▶ **作業指示**: 葉月と商工会の近況を綴った文章の続きを、最後の文の後から書き継ぐこと。

▶ **抽出テキスト**:
早いもので、今日で葉月、8月は終わりだ。
葉月はその名のとおり、木々や草花の葉は生い茂り、太陽の恵みを謳歌する。
しかし、これは旧暦の呼び名だから、
新暦に直すとちょうど今頃から10月中ごろまでの期間だった。
実は葉が生い茂るのではなく、葉が落ち始める、
つまり落葉がはじまる季節という意味の葉月だったらしい。
どおりで、既に植物によっては葉の一部が緑から黄緑に変わっているものもあり、
会館南側の緑のカーテンのホップも黄色い葉がポツポツ出始めている。
ホップだけでなく、商工会自体も年度初めからもう5カ月経過したことになる。
今年の8月は、7月から続いた猛暑で、前半異常に暑かった。
お盆の頃に一息ついて、次々と襲来した台風の影響もあってか、
お盆の後急に秋めいてきたと思ったら、
台風が去ったら暑さがぶり返した感じだった。
8月は、一店逸品事業の最盛期。参加店の募集と写真撮影、原稿の提出などが重なって、
担当者は息をつかない忙しさだが、他の事業はいつも仕込をしている時期で、
ふれあい祭りや逸品フェアなど秋から冬に向けた事業の準備の季節だ。

▶ **提供資料**:
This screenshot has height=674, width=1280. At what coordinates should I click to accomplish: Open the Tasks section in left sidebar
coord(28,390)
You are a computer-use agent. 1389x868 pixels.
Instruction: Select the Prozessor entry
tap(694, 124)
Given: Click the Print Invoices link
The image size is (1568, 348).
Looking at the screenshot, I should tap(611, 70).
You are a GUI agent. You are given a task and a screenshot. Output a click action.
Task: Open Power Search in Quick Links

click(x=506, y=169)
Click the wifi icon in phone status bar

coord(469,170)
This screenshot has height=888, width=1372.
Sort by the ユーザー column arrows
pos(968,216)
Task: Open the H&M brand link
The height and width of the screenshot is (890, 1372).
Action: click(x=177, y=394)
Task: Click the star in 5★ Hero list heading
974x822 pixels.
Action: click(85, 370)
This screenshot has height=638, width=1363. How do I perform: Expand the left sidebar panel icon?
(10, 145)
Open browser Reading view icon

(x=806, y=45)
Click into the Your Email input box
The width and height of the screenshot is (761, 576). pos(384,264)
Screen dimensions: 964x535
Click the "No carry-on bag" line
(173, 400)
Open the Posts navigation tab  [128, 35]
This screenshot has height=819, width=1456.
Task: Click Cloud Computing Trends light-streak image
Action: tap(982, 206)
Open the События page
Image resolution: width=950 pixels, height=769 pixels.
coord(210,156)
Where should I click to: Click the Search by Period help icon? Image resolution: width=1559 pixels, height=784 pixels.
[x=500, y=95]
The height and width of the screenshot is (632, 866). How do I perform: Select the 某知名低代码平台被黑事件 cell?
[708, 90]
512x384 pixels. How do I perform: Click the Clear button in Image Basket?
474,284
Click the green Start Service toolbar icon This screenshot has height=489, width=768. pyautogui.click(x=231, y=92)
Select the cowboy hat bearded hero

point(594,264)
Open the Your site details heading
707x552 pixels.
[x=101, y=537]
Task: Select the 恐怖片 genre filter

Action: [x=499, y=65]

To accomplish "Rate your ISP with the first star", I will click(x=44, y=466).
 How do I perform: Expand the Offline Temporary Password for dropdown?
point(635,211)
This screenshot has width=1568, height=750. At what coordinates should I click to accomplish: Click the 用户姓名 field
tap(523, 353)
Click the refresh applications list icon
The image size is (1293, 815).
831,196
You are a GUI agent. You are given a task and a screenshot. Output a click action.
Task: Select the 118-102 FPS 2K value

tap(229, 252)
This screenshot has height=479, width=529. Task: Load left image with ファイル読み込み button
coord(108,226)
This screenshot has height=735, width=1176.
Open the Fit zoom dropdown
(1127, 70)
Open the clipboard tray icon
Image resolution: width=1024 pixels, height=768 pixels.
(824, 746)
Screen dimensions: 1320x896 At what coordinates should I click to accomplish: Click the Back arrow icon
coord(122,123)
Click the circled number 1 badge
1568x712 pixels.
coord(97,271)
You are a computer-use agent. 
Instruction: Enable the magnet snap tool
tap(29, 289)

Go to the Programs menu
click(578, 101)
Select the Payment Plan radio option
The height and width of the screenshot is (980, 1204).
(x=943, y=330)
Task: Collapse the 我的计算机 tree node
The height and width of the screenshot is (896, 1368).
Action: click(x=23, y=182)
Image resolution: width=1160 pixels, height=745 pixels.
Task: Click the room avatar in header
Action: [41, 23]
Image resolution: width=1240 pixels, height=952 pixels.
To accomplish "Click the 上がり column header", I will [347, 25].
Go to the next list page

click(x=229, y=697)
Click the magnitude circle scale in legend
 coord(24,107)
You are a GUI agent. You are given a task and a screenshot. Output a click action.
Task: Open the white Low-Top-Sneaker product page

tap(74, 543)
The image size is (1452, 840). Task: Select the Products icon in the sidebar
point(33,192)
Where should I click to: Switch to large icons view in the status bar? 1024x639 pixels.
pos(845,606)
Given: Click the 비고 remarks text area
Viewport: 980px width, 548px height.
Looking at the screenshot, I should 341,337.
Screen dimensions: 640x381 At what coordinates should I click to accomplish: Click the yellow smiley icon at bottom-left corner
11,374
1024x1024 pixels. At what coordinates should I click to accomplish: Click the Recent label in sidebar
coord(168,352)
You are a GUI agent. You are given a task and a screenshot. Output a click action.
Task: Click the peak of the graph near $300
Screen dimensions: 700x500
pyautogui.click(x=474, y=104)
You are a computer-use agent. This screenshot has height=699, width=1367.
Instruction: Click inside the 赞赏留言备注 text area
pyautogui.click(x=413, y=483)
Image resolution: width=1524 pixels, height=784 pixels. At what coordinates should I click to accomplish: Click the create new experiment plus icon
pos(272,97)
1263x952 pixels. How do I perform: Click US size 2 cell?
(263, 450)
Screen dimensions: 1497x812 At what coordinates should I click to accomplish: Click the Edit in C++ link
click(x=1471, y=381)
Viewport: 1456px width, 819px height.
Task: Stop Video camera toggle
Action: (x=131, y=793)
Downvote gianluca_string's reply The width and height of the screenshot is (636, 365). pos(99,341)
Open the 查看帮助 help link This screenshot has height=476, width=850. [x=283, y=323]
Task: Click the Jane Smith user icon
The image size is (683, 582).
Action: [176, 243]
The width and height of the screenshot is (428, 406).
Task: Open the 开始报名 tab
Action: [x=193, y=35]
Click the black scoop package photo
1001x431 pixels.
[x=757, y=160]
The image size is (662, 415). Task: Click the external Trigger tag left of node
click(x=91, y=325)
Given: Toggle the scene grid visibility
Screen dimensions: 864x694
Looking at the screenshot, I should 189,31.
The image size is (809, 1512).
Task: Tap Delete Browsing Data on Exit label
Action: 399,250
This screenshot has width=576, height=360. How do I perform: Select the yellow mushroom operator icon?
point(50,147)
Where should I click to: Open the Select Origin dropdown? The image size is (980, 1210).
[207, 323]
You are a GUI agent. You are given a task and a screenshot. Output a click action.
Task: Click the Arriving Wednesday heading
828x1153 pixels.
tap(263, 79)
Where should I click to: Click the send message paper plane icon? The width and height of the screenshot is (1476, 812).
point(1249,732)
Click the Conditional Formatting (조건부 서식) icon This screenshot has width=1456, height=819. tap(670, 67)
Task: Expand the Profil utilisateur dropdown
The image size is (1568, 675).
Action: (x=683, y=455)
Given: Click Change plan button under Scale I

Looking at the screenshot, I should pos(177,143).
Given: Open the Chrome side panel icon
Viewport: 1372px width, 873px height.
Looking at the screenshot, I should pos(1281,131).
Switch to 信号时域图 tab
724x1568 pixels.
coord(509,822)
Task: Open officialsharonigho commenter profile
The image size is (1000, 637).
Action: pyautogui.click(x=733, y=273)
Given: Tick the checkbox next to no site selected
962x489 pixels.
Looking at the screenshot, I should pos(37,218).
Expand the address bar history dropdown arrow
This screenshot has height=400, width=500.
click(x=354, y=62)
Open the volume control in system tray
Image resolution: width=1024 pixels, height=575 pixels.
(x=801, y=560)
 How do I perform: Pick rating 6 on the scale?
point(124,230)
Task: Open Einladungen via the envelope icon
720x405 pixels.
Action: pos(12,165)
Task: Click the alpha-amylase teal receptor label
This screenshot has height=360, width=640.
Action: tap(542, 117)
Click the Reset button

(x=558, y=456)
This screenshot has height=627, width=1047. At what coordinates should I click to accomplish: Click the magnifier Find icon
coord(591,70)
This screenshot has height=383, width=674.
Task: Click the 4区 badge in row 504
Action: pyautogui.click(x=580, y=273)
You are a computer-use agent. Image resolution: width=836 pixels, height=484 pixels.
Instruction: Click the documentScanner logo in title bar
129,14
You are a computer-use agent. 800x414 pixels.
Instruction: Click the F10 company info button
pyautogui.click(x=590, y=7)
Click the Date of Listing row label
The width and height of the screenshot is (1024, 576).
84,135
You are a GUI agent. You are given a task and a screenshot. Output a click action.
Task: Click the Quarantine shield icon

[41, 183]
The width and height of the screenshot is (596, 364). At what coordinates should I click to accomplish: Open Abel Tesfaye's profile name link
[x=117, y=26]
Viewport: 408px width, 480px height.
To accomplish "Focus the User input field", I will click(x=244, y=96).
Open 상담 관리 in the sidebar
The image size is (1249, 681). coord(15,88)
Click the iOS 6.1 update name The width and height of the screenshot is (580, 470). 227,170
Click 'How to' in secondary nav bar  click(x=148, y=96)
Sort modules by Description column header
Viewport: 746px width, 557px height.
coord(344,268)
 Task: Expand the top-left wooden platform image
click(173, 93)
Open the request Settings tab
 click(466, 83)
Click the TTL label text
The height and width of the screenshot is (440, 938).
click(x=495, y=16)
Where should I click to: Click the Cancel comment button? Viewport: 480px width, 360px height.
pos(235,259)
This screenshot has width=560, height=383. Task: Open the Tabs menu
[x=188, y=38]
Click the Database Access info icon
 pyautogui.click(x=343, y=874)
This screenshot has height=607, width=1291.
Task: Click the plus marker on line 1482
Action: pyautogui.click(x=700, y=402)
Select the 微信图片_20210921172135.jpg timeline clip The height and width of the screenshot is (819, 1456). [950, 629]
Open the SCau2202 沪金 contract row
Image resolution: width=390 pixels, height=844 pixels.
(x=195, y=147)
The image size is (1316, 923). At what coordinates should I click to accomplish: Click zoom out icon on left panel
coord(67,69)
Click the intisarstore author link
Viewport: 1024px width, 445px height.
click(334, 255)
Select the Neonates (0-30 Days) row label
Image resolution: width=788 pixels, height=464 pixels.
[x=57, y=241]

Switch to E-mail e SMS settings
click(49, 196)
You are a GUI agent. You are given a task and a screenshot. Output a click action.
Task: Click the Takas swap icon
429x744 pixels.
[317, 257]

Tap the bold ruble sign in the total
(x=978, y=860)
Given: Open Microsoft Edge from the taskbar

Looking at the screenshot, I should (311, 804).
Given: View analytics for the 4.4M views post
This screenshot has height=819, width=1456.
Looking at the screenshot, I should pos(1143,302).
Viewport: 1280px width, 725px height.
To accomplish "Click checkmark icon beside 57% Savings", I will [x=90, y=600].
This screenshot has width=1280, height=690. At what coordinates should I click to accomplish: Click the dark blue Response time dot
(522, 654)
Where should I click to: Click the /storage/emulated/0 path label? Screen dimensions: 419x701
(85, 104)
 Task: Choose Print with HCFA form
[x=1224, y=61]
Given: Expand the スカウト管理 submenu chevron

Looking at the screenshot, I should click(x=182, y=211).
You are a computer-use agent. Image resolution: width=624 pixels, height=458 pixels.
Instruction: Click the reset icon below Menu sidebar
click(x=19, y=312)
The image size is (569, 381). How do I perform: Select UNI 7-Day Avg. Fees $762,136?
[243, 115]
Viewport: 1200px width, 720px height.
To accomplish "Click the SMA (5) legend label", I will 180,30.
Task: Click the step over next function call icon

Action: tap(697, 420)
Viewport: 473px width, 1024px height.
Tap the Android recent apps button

▶ **最終回答**:
8月は業務も、お盆がちょうど真ん中に入るため、
よく「盆前までに」
とか「お盆後に」とか、お盆を区切りにすることが多い。
ふれあい祭りの出展者もお盆前に募集を開始し、
お盆後に出展場所を決める説明会を開いた。
昨年から町に出展用テントを増やしていただき、
ほぼ出展者の希望に沿ったテントが振り分けられた。
葉月に神無月のふれあい祭りの好天を願うのは、
いくらなんでも気が早すぎるが、
来場者、出展者はもとよりスタッフのためにも秋晴れを願うしかない。
第100回という記念すべき夏の高校野球が幕を閉じた。
春夏連覇を目指す強豪校に東北の県立の農業高校が挑むという決勝戦は、
その対決の構図だけでも全国の注目を集めた。
そんな夏の高校野球が開催されている最中に、
NHKがある野球部を追ったドキュメンタリーを放映した。
高校野球の中継でNHKの視聴率は高かったはずだから、観た方も多いと思う。
見逃した方のために敢えて紹介すると、
主人公は佐世保にある九州文化学園高校野球部。
長崎では強豪校のひとつだが、その野球部のベンチ入り選手を決めるのが、
何と部員全員による「総選挙」だという。
通常の試合は監督が出場選手を決めるが、
甲子園のかかった夏の県大会だけは、部員の選挙で出場選手を決めているという。
看護科のある選手は、3年生になって実習が増え、
練習に参加できる日が限られてきて、試合となると焦って結果が出ていなかった。
チームメイトの「力むな。結果を出そうとするな。」
というアドバイスで我に返って長打が出るようになったが、
結局レギュラーには選ばれなかった。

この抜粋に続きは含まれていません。